Each year World Osteoporosis Day, which falls on October 20, offers an important reminder to all bone-related stakeholders – orthopaedic surgeons, geriatricians, physicians, paramedics, patients, policy makers, and the community alike – of our collective role in ensuring good bone health for all.
Orthopaedic surgeons are pivotal to the early diagnosis and treatment of osteoporosis to prevent first fracture. Bone mineral density (BMD) measurement using DXA scan, combined with a FRAX score, should form part of their daily clinical practice in managing those at high risk of osteoporosis, explains Dato’ Dr. Joon-Kiong Lee, Asia Pacific Fragility Fracture Alliance (APFFA) Joint Steering Committee Co-Chair, and Deputy Medical Director, Beacon Hospital, Petaling Jaya, Malaysia, in his article published in the Journal of Orthopaedic Surgery, titled ‘Take action for bone health’.
“Orthopaedic surgeons should ‘take action’ in primary fracture prevention by utilising proven anti-osteoporosis treatment to reduce the risk of osteoporotic fracture, together with clinical risk factors or BMD value generated by the FRAX algorithm, to predict future fracture risk,” Dato’ Dr. Lee said.
Dato’ Dr.
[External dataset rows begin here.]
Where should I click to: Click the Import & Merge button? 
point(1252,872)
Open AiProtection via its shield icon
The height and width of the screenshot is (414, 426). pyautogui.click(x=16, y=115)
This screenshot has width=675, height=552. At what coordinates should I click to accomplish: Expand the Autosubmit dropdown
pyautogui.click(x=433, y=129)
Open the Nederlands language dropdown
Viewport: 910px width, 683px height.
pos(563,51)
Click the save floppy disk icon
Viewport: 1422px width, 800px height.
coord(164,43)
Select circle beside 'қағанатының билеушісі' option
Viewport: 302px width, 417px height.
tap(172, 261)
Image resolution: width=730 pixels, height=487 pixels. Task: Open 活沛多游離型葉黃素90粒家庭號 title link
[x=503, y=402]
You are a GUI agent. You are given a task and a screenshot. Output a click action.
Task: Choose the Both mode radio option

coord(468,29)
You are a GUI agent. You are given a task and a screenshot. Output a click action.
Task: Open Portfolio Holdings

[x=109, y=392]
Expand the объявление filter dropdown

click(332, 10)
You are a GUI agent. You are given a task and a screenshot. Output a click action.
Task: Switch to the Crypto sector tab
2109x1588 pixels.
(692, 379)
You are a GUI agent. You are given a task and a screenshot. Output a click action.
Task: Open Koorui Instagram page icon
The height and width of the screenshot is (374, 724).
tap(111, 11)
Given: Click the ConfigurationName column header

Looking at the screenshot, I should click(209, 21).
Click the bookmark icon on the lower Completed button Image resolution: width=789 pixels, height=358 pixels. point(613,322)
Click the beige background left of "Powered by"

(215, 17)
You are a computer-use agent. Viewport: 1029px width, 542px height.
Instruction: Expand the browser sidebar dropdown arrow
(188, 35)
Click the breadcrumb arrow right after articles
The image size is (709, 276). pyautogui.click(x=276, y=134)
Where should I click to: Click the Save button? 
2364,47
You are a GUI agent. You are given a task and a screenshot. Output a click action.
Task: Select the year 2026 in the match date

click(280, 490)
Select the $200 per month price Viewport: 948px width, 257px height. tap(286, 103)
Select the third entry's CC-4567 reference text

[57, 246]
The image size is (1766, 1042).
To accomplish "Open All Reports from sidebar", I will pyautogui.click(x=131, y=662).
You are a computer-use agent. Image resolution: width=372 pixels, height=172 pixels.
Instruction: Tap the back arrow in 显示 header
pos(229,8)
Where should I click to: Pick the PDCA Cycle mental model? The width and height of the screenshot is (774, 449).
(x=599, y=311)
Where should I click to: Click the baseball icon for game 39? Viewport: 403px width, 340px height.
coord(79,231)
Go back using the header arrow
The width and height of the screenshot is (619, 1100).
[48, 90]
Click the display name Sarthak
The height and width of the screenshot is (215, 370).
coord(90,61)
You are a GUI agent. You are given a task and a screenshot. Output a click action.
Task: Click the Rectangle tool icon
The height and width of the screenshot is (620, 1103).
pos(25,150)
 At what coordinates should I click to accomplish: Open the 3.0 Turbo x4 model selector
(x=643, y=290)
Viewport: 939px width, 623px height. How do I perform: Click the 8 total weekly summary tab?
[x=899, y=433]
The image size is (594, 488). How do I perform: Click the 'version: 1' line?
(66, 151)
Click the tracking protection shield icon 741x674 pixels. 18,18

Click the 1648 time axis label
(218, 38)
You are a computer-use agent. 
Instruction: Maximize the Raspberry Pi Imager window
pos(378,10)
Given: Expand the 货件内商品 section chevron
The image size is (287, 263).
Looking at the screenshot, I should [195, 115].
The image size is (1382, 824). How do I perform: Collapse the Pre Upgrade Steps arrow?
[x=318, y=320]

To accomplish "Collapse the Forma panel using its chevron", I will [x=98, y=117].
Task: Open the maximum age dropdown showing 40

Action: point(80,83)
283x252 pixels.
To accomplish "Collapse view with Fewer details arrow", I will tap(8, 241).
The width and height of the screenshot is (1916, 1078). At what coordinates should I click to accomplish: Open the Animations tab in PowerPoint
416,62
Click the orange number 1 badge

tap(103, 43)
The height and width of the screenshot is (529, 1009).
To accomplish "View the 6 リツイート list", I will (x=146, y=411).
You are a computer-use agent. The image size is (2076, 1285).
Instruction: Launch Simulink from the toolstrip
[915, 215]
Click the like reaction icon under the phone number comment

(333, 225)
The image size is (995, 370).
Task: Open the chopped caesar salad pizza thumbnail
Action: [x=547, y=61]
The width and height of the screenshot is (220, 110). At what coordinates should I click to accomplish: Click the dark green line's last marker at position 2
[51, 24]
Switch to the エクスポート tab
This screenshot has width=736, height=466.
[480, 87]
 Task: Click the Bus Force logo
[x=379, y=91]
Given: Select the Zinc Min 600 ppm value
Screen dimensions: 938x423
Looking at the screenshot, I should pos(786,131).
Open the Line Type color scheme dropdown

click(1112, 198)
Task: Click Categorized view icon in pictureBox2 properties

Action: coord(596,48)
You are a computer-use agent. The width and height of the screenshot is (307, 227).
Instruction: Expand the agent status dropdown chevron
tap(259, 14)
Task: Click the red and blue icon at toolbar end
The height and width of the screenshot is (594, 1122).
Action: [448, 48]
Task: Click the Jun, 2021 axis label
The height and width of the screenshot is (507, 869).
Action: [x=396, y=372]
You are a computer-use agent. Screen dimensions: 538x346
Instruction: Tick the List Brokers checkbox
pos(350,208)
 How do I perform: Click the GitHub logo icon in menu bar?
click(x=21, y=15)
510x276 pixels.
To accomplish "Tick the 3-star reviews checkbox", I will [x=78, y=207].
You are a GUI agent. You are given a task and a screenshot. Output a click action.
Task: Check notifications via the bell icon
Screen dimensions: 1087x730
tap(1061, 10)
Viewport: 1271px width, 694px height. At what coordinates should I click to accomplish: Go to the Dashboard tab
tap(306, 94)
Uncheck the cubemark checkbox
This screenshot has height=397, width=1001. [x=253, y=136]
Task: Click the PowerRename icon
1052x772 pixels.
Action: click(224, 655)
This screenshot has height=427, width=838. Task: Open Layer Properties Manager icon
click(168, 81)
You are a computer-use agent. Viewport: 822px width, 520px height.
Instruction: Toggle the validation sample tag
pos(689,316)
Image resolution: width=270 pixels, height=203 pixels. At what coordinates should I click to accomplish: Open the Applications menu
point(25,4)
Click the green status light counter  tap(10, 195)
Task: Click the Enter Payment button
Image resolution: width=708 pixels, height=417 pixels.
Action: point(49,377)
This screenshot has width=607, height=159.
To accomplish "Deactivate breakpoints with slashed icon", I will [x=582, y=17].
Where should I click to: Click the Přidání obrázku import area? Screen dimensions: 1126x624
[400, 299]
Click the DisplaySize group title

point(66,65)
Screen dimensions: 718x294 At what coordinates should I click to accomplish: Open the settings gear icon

Lee further argues that “orthopaedic surgeons play the most pivotal role in the management of fragility fractures.”
“Patients first present to us because we manage their fractures, surgically or non-surgically, to ensure proper fracture healing and allow them to return to the best functional status possible. However, many patients presenting to us with fragility fractures do not receive appropriate assessment of their bone health and fall risk, nor appropriate anti-osteoporosis treatment, and they have never had their fall risk assessed.
“Therefore, patients present to us with recurrent fractures as they fall repeatedly; with underlying fragile bones – ‘fracture begets fracture’,” explained Dato’ Dr. Lee.
In his article, Dato’ Dr. Lee argues that “managing fragility fracture alone is far from adequate” and that orthopaedic surgeons should proactively “lead, and champion” the following three bone health-related initiatives:
- Introduction of a coordinated, multi-disciplinary Fracture Liaison Service (FLS) for all Asia Pacific Orthopaedic Association (APOA) members, and for FLS to become part of their standard practice in managing fragility fracture patients.
- Inclusion of a Hip Fracture Registry (HFR) in the orthopaedic surgeon’s fragility fracture care tool chest, including use of the world-first, APFFA-developed Hip Fracture Registry Toolbox – an invaluable resource providing an overview of key lessons learned in the establishment of hip fracture registries to date, and tools to support registry development. To download the Toolbox in English, Chinese, Japanese or Korean, head to: https://apfracturealliance.org/hfr-toolbox/.
- Harnessing APOA’s recent formation of the Asia Pacific Osteoporosis and Fragility Fracture Society (APOFFS) to raise stakeholder awareness of fragility fractures and underlying osteoporosis, and to collaborate with other regional and global organisations on osteoporosis, geriatric medicines, rehabilitation, and fragility fracture.
“Orthopaedic surgeons should be well equipped with confidence and knowledge”; be “prepared to manage the pharmacological treatment for the underlying osteoporosis; and play a more proactive role in reducing patient’s fall risk,” Dato’ Dr. Lee said.
Furthermore, orthopaedic surgeons should “be prepared to work with a multidisciplinary team comprising physicians, a rehabilitation team, dietitians, and pharmacists, in order to provide the best care possible to our patients with fragility fractures.
“We need to work closely with our general physician colleagues, and the FLS team to provide orthogeriatric care without the geriatrician. We need to change our mindset and attitude, and improve our fragility fracture practice, in order to provide our patients with the best possible care,” said Dato’ Dr. Lee.